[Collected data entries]
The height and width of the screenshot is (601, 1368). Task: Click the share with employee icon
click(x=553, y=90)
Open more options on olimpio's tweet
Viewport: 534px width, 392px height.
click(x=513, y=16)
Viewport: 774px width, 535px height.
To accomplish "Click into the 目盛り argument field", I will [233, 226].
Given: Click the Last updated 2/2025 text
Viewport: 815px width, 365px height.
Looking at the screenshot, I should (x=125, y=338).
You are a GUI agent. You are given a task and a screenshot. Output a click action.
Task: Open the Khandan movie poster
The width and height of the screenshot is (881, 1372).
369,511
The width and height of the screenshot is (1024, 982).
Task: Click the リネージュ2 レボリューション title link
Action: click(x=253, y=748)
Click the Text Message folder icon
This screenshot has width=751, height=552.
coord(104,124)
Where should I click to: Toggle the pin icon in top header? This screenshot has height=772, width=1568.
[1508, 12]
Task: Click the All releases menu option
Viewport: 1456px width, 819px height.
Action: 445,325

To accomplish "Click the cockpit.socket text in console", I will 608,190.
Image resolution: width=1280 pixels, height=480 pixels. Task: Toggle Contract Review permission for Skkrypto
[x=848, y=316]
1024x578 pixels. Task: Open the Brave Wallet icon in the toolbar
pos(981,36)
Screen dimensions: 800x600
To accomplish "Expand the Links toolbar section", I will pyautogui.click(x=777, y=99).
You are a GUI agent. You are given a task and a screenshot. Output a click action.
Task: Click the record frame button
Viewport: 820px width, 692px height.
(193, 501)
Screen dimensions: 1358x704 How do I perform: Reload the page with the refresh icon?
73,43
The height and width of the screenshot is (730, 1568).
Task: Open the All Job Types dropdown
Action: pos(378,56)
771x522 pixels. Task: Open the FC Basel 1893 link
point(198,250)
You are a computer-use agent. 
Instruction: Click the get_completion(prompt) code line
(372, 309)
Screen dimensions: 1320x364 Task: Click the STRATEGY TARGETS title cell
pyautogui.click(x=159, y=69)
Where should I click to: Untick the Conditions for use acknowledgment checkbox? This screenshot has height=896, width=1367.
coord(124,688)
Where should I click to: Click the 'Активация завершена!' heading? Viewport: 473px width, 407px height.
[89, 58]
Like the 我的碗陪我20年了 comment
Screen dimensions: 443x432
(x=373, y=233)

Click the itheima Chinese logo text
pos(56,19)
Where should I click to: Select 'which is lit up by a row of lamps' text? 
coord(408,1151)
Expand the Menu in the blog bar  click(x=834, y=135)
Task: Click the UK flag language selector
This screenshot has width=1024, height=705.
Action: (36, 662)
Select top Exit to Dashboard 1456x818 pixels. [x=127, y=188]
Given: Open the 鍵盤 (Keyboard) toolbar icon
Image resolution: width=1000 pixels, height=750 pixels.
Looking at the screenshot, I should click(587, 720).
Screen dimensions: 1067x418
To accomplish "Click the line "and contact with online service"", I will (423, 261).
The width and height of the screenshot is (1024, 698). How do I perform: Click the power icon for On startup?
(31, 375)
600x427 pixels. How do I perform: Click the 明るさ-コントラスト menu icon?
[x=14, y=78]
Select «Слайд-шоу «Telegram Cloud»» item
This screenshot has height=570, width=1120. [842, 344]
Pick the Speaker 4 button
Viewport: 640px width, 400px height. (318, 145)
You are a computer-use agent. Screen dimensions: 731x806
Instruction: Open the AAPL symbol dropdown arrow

[EXERCISE INSTRUCTIONS] Print the data above exactly as it reads.

[FINISHED EXERCISE]
The height and width of the screenshot is (601, 1368). Task: Click the share with employee icon
click(x=553, y=90)
Open more options on olimpio's tweet
Viewport: 534px width, 392px height.
click(x=513, y=16)
Viewport: 774px width, 535px height.
To accomplish "Click into the 目盛り argument field", I will [233, 226].
Given: Click the Last updated 2/2025 text
Viewport: 815px width, 365px height.
Looking at the screenshot, I should (x=125, y=338).
You are a GUI agent. You are given a task and a screenshot. Output a click action.
Task: Open the Khandan movie poster
The width and height of the screenshot is (881, 1372).
369,511
The width and height of the screenshot is (1024, 982).
Task: Click the リネージュ2 レボリューション title link
Action: click(x=253, y=748)
Click the Text Message folder icon
This screenshot has width=751, height=552.
coord(104,124)
Where should I click to: Toggle the pin icon in top header? This screenshot has height=772, width=1568.
[1508, 12]
Task: Click the All releases menu option
Viewport: 1456px width, 819px height.
Action: 445,325

To accomplish "Click the cockpit.socket text in console", I will 608,190.
Image resolution: width=1280 pixels, height=480 pixels. Task: Toggle Contract Review permission for Skkrypto
[x=848, y=316]
1024x578 pixels. Task: Open the Brave Wallet icon in the toolbar
pos(981,36)
Screen dimensions: 800x600
To accomplish "Expand the Links toolbar section", I will pyautogui.click(x=777, y=99).
You are a GUI agent. You are given a task and a screenshot. Output a click action.
Task: Click the record frame button
Viewport: 820px width, 692px height.
(193, 501)
Screen dimensions: 1358x704 How do I perform: Reload the page with the refresh icon?
73,43
The height and width of the screenshot is (730, 1568).
Task: Open the All Job Types dropdown
Action: pos(378,56)
771x522 pixels. Task: Open the FC Basel 1893 link
point(198,250)
You are a computer-use agent. 
Instruction: Click the get_completion(prompt) code line
(372, 309)
Screen dimensions: 1320x364 Task: Click the STRATEGY TARGETS title cell
pyautogui.click(x=159, y=69)
Where should I click to: Untick the Conditions for use acknowledgment checkbox? This screenshot has height=896, width=1367.
coord(124,688)
Where should I click to: Click the 'Активация завершена!' heading? Viewport: 473px width, 407px height.
[89, 58]
Like the 我的碗陪我20年了 comment
Screen dimensions: 443x432
(x=373, y=233)

Click the itheima Chinese logo text
pos(56,19)
Where should I click to: Select 'which is lit up by a row of lamps' text? 
coord(408,1151)
Expand the Menu in the blog bar  click(x=834, y=135)
Task: Click the UK flag language selector
This screenshot has width=1024, height=705.
Action: (36, 662)
Select top Exit to Dashboard 1456x818 pixels. [x=127, y=188]
Given: Open the 鍵盤 (Keyboard) toolbar icon
Image resolution: width=1000 pixels, height=750 pixels.
Looking at the screenshot, I should click(587, 720).
Screen dimensions: 1067x418
To accomplish "Click the line "and contact with online service"", I will (423, 261).
The width and height of the screenshot is (1024, 698). How do I perform: Click the power icon for On startup?
(31, 375)
600x427 pixels. How do I perform: Click the 明るさ-コントラスト menu icon?
[x=14, y=78]
Select «Слайд-шоу «Telegram Cloud»» item
This screenshot has height=570, width=1120. [842, 344]
Pick the Speaker 4 button
Viewport: 640px width, 400px height. (318, 145)
You are a computer-use agent. Screen dimensions: 731x806
Instruction: Open the AAPL symbol dropdown arrow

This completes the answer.